Monthly Archives: November 2013

Twitter Is Said to Ready Customer-Matching Ad Tool

Janice Redish explains at great lengths the need to understand your audience for your website.  If you are not serving the primary needs of the people who will seek your website out, then pretty soon no one will.   Therefore catering to your audience’s questions, goals, and tasks is important to satisfy your users.  Along the same lines of knowing your audience, in May of this year, Twitter announced it will unveil a custom ad matching tool.  What this will do is take a contact list from a company and compare it to the email addresses listed for Twitter.  If there is a match, the ads will come up on that user’s computer.  Here Twitter is tapping into the people who are very much interested enough in a product or company to help increase their sales (and bring in ad revenue for Twitter).


I See You: Knowing Your Website’s Audience

Know your audience.  It is a phrase that is thrown around in basically every situation.  Comedians say it to know what jokes to tell and how far to take them.  Advertisers say it to focus their efforts to a certain demographic that will actually bring about business.  I said it yesterday when someone asked me a question about our school’s conference standing.

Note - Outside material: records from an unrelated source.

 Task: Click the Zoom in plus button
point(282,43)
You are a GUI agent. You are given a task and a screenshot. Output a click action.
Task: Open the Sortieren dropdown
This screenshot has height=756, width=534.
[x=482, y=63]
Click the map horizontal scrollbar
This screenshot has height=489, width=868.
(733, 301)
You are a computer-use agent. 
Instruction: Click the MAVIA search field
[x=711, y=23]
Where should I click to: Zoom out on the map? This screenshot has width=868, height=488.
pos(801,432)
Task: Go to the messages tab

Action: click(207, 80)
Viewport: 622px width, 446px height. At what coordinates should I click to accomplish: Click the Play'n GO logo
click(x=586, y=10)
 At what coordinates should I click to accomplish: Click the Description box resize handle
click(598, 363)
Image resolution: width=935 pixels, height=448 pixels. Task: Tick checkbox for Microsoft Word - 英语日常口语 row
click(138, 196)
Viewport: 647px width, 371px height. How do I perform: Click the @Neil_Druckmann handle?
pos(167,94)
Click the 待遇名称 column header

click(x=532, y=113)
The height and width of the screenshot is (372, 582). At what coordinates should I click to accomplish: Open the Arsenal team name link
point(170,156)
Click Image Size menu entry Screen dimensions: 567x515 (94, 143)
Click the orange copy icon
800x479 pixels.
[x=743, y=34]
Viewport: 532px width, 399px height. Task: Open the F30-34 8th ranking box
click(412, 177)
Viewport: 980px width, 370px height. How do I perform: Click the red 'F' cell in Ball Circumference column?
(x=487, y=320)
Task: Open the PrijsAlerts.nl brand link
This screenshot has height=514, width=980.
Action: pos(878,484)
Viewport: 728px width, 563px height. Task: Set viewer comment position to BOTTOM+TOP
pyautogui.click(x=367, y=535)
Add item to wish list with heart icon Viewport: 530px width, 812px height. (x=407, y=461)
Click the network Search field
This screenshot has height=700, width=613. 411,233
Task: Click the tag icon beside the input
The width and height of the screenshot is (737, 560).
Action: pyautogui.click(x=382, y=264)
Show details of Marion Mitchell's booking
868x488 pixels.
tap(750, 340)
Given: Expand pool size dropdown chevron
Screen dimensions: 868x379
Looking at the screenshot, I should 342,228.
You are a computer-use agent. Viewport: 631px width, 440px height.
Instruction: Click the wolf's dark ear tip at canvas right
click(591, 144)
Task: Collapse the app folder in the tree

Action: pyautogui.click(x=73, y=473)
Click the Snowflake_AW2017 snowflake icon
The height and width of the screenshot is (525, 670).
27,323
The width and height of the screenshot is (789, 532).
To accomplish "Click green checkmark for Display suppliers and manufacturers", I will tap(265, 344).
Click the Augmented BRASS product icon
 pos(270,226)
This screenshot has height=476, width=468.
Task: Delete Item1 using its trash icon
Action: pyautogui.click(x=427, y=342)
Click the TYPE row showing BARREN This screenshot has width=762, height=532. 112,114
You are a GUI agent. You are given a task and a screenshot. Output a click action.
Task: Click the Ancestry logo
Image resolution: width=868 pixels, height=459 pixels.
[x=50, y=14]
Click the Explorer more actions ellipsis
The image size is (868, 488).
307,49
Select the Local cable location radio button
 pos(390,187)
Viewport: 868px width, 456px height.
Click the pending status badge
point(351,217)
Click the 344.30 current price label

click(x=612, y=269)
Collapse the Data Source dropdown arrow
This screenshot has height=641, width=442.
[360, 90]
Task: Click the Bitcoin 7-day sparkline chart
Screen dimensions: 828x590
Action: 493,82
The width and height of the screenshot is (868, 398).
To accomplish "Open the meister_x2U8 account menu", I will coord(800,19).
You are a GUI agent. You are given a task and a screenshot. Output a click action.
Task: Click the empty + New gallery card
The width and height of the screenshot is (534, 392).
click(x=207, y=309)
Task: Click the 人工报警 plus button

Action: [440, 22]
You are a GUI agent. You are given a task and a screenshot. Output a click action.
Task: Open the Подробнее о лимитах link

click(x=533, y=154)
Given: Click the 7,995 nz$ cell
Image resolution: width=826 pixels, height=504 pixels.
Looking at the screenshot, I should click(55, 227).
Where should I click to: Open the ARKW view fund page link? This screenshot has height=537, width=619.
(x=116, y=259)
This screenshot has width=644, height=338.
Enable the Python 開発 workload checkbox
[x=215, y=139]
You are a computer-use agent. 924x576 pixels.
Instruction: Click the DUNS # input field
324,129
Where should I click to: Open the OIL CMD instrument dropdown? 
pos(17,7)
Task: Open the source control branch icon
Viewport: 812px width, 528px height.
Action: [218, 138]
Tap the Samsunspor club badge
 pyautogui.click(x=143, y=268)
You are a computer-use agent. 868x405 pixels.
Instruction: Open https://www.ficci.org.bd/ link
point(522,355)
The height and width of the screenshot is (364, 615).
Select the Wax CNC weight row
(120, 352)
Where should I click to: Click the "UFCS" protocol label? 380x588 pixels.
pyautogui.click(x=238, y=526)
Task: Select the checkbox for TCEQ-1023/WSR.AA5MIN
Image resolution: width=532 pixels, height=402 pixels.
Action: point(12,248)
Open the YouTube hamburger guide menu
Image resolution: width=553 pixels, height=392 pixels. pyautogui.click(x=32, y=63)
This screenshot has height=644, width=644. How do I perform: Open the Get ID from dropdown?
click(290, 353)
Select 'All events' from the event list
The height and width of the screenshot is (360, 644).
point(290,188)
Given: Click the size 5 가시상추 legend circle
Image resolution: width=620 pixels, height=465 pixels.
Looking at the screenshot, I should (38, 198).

In chapter two of Letting Go of the Words, Janice Redish discusses the importance in knowing your audience when constructing a website.  People are going to react to a website differently depending on a number of factors, and Redish lists them in the reading:

  1. List your major audiences
  2. Gather info about your audiences
  3. List major characteristics for each audience
  4. Gather your audiences’ questions, tasks, and stories
  5. Use your info to create personas
  6. Include the persona’s goals and tasks
  7. Use your info to write scenarios for your site

Redish emphasizes the importance on gathering your audiences’ questions, tasks, and stories.  She continues to state that it is essential to know not only a general idea of your audience, but what their realities are as well.

Chapter three zones in on creating an effective homepage.  Here Redish states that the homepage is the gateway to the rest of the site.  Therefore, it has to be attention grabbing, informative, well organized, and easily skimmable for optimal surfing on your site. Following up with this idea, Redish explains the five major functions of homepages as:

  1. identifying the site, establishing the brand
  2. setting the tone and personality of the site
  3. helping people get a sense of what the site is all about
  4. letting people start key tasks immediately
  5. sending people on the right way, effectively and efficiently

All this contributes to the overall user experience. Applying this to myself, I plan on making an online portfolio.  Here I will keep in mind the five main functions of a site for information and usability while knowing the typical user will be a potential employer who wants to get to know me as a prospective employee.  Redish states the importance of creating a persona online.  How can we go about that for a site that is as cut and dry as an online portfolio? And in instances where the audience is not as obvious, how would you go about tailoring the site to a large group or undefined demographic?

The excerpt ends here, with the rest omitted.